- Opening Delimiter -
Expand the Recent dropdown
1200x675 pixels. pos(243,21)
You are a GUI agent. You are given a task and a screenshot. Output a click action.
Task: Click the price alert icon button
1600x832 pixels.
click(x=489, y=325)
- Closing Delimiter -
### Problem requirements
Repeat the data exactly. Omit nothing.

### Solution
Expand the Recent dropdown
1200x675 pixels. pos(243,21)
You are a GUI agent. You are given a task and a screenshot. Output a click action.
Task: Click the price alert icon button
1600x832 pixels.
click(x=489, y=325)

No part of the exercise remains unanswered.